API lifecycle management is a part of API management that supports the design, development and maintenance of APIs, including their transitioning from design and testing to a production environment.
APIs are increasingly recognized as being almost a component of an application or service. This means that like any other program element, they have a lifecycle from planning through retirement, and lifecycle management to assure they progress through their stages in an orderly way. Because APIs link components -- and at the same time are essentially components -- of software, loss of control of APIs would create a far-reaching and critical risk for any business dependent on them.
API management is generally recognized as requiring three things:
- API design
- API gateway
- API lifecycle management
API design requires a developer portal to expose the APIs and support their use in application development. An API gateway provides API security, thereby securing the underlying components used to fulfill the functional promise of each API.

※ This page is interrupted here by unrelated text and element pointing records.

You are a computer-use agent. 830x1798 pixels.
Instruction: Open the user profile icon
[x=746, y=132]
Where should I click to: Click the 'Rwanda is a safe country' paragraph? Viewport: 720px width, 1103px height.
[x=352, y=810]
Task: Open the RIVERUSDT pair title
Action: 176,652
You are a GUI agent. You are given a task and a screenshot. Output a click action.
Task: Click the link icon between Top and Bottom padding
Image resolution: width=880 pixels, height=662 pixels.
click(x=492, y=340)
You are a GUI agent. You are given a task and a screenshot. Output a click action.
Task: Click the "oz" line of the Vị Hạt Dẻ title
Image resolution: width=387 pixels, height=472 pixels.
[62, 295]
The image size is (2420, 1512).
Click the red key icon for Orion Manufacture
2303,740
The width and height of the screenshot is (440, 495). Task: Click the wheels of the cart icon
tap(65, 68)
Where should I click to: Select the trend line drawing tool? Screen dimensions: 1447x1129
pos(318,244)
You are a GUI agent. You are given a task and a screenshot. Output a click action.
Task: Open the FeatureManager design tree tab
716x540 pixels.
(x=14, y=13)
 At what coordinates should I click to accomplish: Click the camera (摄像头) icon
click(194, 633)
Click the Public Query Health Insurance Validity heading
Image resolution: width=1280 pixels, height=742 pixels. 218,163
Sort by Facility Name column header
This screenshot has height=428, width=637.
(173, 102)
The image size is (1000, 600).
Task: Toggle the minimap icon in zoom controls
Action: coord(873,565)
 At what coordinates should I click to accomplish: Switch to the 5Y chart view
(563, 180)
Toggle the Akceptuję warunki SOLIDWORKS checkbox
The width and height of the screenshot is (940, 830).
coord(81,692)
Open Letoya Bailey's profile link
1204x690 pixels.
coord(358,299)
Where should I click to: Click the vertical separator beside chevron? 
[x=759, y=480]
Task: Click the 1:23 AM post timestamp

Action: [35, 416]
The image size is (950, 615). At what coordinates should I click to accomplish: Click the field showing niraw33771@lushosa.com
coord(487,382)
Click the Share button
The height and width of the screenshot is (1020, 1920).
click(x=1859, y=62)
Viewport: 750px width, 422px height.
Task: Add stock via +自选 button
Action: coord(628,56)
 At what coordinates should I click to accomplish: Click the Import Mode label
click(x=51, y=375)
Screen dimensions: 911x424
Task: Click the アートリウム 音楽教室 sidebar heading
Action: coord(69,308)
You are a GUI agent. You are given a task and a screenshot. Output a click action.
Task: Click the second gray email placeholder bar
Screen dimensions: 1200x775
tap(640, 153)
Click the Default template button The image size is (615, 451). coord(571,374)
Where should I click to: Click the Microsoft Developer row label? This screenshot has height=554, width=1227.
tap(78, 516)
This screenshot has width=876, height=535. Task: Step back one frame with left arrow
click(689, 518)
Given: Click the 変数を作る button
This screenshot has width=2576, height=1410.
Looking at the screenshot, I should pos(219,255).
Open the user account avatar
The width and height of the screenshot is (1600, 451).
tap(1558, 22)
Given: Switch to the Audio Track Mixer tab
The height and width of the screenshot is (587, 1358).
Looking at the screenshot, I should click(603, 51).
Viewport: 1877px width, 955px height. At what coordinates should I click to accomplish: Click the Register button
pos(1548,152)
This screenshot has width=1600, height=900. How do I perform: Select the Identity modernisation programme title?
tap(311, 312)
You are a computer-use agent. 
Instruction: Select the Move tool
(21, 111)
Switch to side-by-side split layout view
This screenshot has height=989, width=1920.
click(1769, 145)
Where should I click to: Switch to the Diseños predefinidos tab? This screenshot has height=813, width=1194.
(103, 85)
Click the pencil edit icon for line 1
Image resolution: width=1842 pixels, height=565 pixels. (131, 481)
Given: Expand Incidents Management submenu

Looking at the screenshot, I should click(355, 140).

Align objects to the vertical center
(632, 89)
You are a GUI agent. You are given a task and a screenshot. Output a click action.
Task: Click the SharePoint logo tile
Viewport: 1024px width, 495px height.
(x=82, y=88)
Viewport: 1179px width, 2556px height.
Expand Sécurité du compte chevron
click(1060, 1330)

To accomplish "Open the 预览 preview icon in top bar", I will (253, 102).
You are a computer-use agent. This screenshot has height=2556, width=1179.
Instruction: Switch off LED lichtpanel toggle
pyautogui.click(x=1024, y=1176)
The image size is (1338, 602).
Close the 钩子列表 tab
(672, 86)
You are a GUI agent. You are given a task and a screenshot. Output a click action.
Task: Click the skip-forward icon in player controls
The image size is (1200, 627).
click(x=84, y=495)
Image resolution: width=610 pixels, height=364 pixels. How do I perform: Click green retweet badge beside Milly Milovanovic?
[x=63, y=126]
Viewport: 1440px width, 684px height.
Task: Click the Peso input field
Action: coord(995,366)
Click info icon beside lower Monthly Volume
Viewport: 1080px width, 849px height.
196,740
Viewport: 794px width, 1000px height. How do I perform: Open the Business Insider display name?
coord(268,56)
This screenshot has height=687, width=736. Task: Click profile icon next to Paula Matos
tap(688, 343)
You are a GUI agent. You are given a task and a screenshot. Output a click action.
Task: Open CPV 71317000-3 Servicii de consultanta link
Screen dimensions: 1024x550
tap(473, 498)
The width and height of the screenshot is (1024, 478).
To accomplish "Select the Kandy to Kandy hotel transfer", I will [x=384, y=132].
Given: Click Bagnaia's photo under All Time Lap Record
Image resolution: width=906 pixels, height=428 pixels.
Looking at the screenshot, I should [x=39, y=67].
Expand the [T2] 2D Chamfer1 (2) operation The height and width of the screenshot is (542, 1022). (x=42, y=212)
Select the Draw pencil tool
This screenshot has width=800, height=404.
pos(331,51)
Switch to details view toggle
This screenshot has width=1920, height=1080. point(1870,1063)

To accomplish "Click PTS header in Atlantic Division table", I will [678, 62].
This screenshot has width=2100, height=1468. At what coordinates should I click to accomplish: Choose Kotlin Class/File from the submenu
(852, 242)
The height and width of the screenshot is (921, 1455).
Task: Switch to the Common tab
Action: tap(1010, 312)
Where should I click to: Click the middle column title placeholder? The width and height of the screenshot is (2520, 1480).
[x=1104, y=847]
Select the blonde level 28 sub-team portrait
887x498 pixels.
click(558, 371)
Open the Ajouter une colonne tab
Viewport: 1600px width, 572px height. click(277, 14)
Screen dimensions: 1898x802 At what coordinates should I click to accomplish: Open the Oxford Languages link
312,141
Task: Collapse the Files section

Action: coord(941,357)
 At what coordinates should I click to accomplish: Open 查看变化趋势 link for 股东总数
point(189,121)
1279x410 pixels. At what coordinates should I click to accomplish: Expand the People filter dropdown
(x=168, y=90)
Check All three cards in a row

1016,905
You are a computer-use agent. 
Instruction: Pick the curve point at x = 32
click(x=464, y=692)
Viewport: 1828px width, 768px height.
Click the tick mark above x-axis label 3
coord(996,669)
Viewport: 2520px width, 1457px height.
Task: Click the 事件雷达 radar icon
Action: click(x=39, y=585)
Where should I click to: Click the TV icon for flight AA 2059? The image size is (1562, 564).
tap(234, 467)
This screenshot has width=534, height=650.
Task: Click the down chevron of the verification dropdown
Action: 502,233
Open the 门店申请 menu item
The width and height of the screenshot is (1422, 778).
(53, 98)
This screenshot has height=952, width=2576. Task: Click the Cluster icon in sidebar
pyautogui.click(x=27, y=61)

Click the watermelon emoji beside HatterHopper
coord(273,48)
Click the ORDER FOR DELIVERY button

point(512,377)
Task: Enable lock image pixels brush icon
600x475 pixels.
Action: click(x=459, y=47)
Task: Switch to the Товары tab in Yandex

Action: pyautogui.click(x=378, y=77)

While API lifecycle management is a separate capability on this list, it has to be exercised in synchrony with the other two capabilities, and also supported by additional tools for gathering API usage and status information. The need to support all these capabilities has encouraged many users to look for full-scope API solutions, but some will still do their own selection and integration of tools and capabilities, picking products and practices for each of the three areas.
Stages of API lifecycle management
It's generally agreed that APIs undergo five phases, and that API design must consider them all. These phases are:
- planning and design
- deployment and use
Various vendors and experts will use different names for (and offer different numbers of) these stages of the lifecycle, but the general process is very consistent. It's tempting to look for the approach with the largest number of stages to ensure everything is covered, but the additional refinement tends to impose a specific structure on the process, which then limits tool selection.
API lifecycle management challenges
The number one challenge for API lifecycle management is the efficient operation of dependent applications. APIs are a means to an end and not the end itself, and that is easily lost when too much focus on lifecycle processes for APIs causes a loss of focus on their impact. It's important to integrate API lifecycle management with the supported application's lifecycle management, and with the development portal used to create both the APIs and their applications.
One broad challenge for API management are API endpoints. APIs are parts in a multi-component workflow. As such, they represent relationships as well as services in the traditional service/microservice sense. That means there is nothing "independent" about an API, and considering it in the context of the service it represents can lead to major errors. It's important to consider all APIs in terms of the entire workflow they stitch together, and to be able to manage the lifecycle of all the workflow elements in harmony.
Best practices for API lifecycle management
The most important thing to remember in defining API lifecycle management practices is to focus first on how APIs are used and the issues that the use has exposed. The optimum practices for API lifecycle management in development should be identified before selecting tools. Otherwise, early tool consideration will shape best practices and limit options later.
For API management overall, users should consider a unified solution for the three capability areas defined above, unless they have a strong reason to look for specific solutions in each. API management tools are easily integrated with each other. In most cases, they adapt well to overall development tools and practices. Having developed a vision for API usage before looking at specific API management tools and techniques will help pick the right general solution and know when a general solution may not be the best option.
Most users who find that a general toolkit for API management doesn't work for them will be users who have evolved an API strategy based on per-project decisions, without central API control. If this is the case, it's still smart to explore the costs and benefits associated with a shift to an API management approach that's based on a unified API management platform.
Representative API lifecycle management tools
The following three broad approaches can be used to select API lifecycle management tools:
- Use the API lifecycle management tools associated with the primary application development toolkit.
- Select an overall API lifecycle management tool for all the API lifecycle stages.
- Choose the best tool for each phase.
Integrating API management with general development is the theme of IBM's Cloud Pak, which are appmod solutions integrated with IBM's API Connect. Organizations committed to IBM's development tools would find this approach easy to adopt and completely integrated.
Red Hat's OpenShift platform includes development facilities, and its 3scale API management solution integrates will with it. Competitor VMware offers its Tanzu competitor to OpenShift, and supports the integration of the WSO2 API Manager, which is also available as an open source tool.
All three of these solutions are integrated with overall application development but can be adopted as an overall API lifecycle management tool independently. In that space, Apigee Edge is perhaps the best-known competitor, with other options including Mulesoft Anypoint, Axway, SwaggerHub and Kong. All these products work well as API managers, but Anypoint is generally seen as easier to integrate at a broader development level.
Anypoint is also likely to be easier to integrate with other API management capabilities for users who want to employ their own API gateways and follow a best-of-breed self-integrated approach to API management. Most such users will want to adopt one of the integrated solutions listed above, then customize it for their own use by replacing one or more of the three components (API design, API gateway and API lifecycle management).
Public cloud providers also offer API management tools, and these may be the best approach if the development target is public cloud computing or hybrid cloud applications where most API workflows are in the public cloud portion. Amazon's AWS API management tools make the point of saying that simple RESTful APIs may not require formal API management and support basic API gateway capabilities as well. Microsoft and Google both emphasize multi-cloud and hybrid cloud API management in their offerings.